Write out exactly the lines of the entries below from the one holding "At what coordinates" to the one holding "The image size", inclusive, and leave out all other lines.

--- Source material ---

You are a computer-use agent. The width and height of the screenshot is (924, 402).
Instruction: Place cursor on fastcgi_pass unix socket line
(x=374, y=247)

---
--- Source material ---

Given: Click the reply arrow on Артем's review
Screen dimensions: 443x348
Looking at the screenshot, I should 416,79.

---
--- Source material ---

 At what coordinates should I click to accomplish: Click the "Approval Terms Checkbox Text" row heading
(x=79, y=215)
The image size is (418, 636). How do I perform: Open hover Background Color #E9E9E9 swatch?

---

● Result for this task
 At what coordinates should I click to accomplish: Click the "Approval Terms Checkbox Text" row heading
(x=79, y=215)
The image size is (418, 636). How do I perform: Open hover Background Color #E9E9E9 swatch?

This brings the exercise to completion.